BRIEF:
Please transcribe every record below exactly as it appears.

DATA SHOWN:
#####
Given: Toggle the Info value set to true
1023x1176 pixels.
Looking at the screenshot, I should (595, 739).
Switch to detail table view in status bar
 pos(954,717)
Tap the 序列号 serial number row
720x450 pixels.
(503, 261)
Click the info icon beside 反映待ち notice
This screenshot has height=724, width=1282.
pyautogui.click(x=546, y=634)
#####
REPLY:
Given: Toggle the Info value set to true
1023x1176 pixels.
Looking at the screenshot, I should (595, 739).
Switch to detail table view in status bar
 pos(954,717)
Tap the 序列号 serial number row
720x450 pixels.
(503, 261)
Click the info icon beside 反映待ち notice
This screenshot has height=724, width=1282.
pyautogui.click(x=546, y=634)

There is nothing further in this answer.